Die letzte offizielle Etappe des Lykischen Wegs wartet noch einmal mit satt Höhenmetern auf, von fast Meereshöhe geht es über den Hüdacik-Pass (1350 m) nach Hiscarcandir. Ein bisschen was davon haben wir schon geschafft, außerdem kann uns so ein Anstieg nach den letzten drei Wochen wirklich nicht mehr schocken. Wie um unsere Entscheidung, das Ganze gescheit zu Ende bringen zu wollen, zu belohnen, sitzen wir auf dem Pass in der Sonne und haben eine Super-Aussicht auf die nahe Küste. Wir mögen uns am Vortag ein bisschen doof angestellt haben, sind aber zum Glück noch zur Besinnung gekommen und haben unseren (Fast)-Fehler korrigiert. Wir sind so dermaßen froh über diesen letzten Wandertag!

Am Nachmittag sind wir in Hiscarcandir, dem bisher "offiziellen" Ende des Lykischen Wegs. Man kann mittlerweile noch ein, zwei Etappen anhängen, für uns geht es jetzt aber nicht mehr zu Fuß weiter. Wir haben unser Ziel erreicht, im buchstäblichen Sinn. Wir wissen aus dem Wanderführer, dass am späten Nachmittag ein Bus nach Antalya fahren soll. Von den Leuten, die wir mehr schlecht als recht danach fragen können, wird uns allerdings vermittelt, dass der Bus erst am Abend fährt. Wir bekommen aber für 70 TL eine private Dolmus-Fahrt nach Antalya angeboten. Den Spaß gönnen wir uns zum Schluss! Ob der (natürlich günstigere) öffentliche Bus vielleicht doch am Nachmittag irgendwann ging, ist uns egal. So sind wir ratzfatz in Antalya, den Sonnenuntergang genießen wir schon auf der Dachterrasse unseres Hotels ("Frankfurt", jawoll!)

Unsere Bilanz:
  • 17 Tage gewandert
  • 353 Kilometer zurückgelegt
  • 15424 m Anstieg und 14631 m Abstieg genossen
  • 14 Nächte im Zelt, 7 in Pensionen/Hotels - alle schön und ruhig
  • unzählige Liter Wasser gefiltert, 25 Liter Tee getrunken, 1 Kilo Tomatenmark gegessen
  • 3 supergefährliche Hirtenhunde getroffen, alle im Liegen

 

In Antalya haben wir noch einen ganzen Tag zum Austrudeln. Wir streifen durch die Altstadt, sitzen in netten Cafes und Kneipen rum und können das Laufen doch nicht ganz lassen, als wir bis zum langen Konyaalti-Strand im Westen der Stadt spazieren. Am Abend schauen wir natürlich das Champions- League-Finale, dass wir die letzten Minuten verpassen, weil in halb Antalya der Strom ausfällt, ist aufgrung fehlender deutscher Beteiligung am Spiel nicht so schlimm.

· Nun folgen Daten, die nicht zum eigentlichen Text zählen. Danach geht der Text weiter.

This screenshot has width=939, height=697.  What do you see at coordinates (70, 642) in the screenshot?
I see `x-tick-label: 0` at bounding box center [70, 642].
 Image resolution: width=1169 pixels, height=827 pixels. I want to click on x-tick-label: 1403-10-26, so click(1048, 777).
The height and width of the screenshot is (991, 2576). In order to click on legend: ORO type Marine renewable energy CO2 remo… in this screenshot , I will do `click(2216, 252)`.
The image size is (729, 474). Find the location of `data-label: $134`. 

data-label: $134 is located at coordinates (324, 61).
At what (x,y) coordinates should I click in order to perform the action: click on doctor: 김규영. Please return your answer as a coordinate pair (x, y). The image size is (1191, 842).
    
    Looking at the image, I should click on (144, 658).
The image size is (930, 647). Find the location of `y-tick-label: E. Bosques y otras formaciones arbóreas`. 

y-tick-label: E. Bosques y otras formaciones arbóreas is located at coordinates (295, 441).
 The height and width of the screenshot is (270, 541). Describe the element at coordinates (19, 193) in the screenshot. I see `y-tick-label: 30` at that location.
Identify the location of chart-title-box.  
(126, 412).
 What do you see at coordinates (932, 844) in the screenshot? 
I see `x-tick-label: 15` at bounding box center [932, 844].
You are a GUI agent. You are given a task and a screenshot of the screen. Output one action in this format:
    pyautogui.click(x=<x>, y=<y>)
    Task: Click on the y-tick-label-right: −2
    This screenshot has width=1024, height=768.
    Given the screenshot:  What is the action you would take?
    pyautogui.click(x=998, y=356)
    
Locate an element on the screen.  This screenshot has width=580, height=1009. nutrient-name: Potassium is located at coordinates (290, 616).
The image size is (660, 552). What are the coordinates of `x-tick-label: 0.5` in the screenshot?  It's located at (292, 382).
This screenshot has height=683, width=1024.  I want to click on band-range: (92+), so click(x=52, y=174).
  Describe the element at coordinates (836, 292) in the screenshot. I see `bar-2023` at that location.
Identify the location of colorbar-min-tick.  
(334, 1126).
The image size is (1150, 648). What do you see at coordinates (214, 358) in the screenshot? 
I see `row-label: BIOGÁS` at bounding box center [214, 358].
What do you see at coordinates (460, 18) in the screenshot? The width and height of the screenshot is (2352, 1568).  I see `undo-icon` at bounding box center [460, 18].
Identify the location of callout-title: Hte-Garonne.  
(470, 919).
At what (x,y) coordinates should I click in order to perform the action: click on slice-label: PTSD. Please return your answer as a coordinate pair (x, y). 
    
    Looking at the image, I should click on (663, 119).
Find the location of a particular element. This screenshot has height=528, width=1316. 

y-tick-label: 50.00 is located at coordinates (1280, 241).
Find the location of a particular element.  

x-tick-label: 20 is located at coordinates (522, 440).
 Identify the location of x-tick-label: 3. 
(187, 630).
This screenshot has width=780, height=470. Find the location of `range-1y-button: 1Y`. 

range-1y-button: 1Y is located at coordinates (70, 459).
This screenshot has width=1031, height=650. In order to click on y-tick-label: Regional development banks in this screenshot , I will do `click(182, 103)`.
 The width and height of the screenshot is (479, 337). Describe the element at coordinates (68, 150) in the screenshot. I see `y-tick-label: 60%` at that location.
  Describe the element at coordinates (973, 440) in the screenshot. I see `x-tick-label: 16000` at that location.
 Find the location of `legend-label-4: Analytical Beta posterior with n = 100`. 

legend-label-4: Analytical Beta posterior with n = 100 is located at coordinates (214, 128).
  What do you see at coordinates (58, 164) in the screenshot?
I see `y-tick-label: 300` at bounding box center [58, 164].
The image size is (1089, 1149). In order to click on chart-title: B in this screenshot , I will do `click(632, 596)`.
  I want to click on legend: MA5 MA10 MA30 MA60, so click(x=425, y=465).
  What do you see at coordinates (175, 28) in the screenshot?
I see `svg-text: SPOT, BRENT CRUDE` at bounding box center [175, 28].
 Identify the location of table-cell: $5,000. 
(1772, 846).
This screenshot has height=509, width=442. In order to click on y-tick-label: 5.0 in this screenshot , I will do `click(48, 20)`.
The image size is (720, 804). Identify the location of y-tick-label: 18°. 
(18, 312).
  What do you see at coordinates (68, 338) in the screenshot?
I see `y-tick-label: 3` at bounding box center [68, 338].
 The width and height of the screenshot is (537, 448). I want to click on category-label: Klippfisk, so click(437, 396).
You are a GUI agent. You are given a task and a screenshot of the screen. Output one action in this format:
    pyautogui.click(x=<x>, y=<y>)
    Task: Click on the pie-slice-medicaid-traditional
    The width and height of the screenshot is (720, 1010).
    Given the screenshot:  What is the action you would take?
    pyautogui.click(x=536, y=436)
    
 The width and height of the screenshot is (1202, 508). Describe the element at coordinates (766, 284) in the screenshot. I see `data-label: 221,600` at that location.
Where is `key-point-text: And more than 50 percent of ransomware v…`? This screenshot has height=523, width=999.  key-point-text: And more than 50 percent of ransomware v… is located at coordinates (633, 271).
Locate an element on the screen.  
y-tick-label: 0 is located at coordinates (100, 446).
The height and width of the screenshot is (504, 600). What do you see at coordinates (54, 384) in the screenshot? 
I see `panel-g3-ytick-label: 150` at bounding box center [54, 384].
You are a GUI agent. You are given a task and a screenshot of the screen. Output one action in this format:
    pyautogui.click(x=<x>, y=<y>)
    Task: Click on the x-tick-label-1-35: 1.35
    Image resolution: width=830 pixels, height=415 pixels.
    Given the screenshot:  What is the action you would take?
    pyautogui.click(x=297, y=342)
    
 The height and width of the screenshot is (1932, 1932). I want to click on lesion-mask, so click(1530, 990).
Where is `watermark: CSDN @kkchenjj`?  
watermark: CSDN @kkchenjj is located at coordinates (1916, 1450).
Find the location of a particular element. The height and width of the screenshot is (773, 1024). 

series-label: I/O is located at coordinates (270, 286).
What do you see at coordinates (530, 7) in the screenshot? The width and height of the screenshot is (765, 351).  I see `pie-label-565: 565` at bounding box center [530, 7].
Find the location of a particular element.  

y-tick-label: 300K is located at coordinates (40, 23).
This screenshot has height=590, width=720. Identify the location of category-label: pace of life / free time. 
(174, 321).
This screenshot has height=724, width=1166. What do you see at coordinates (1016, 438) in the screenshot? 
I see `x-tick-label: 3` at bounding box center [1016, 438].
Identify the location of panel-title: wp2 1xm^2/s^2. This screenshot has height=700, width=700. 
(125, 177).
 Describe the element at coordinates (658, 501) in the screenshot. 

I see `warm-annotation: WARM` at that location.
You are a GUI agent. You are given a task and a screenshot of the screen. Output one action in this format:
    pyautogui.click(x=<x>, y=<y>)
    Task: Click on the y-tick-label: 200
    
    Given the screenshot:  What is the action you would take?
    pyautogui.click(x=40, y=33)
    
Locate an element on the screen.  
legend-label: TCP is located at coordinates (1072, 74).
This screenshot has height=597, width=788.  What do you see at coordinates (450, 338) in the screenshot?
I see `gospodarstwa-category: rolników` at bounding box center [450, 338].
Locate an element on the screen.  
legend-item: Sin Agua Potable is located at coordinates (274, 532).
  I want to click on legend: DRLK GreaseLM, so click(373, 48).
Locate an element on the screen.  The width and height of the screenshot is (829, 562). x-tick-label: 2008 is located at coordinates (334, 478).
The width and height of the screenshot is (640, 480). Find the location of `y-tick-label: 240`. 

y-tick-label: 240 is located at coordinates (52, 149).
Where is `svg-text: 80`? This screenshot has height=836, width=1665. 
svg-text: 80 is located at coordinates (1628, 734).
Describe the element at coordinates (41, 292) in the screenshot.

Und dann geht auch schon der Flieger zurück. Wieder stehen wir mit unseren Rucksäcken zwischen all den Pauschaltouristen mit Rollkoffer und fühlen uns etwas fremd. Wir alle waren im gleichen Land, aber vermutlich nicht im selben.

Wir hatten ganz bewusst mal eine Weitwanderung machen wollen, hatten die Vor- und Nachteile, Campingausrüstung, Verpflegung, Wasser etc. tragen zu müssen, abgewogen und sind nach den drei Wochen sehr sehr froh über all unsere Entscheidungen. Auch wenn es grade bei der Hitze in den ersten Tagen eine tierische Plackerei war, jeden Abend, wenn unser Zelt stand, wir ganz allein in absoluter Ruhe in großartiger Natur saßen, wussten wir, dass es das wert war. Und sich immer wieder zu überwinden, den Rucksack aufzusetzen, auch wenn die Hüfte schmerzt, die Schulter wund ist und die Beine schwer sind, ist letztlich ein sehr gutes Gefühl. Die Mischung mit den Übernachtungen in Pensionen und den zwei Ruhetagen in schönen Orten und Hotels war genau richtig. Wir haben - egal, ob im kleinsten Dorf oder in den größeren Orten - nur herzliche und gastfreundliche Menschen getroffen. Von dieser Türkei sind wir mehr als begeistert.

Der Lykische Weg ist definitiv nicht zu unterschätzen, das ist weit entfernt von Küstenspaziergang. Man bewegt sich zwar nicht in großer Höhe, legt aber gut Höhenmeter zurück. Und das auf teilweise anspruchsvollen, weil schmalen und steilen Wegen. Wir sind dankbar, dass wir ohne Blessuren durch die drei Wochen gekommen sind und wissen, dass das nicht unsere letzte Weitwanderung gewesen ist. Im Moment können wir uns nur schwer vorstellen, wieder mit Guide oder in einer Gruppe unterwegs zu sein. Aber das wird sich zu gegebener Zeit alles finden.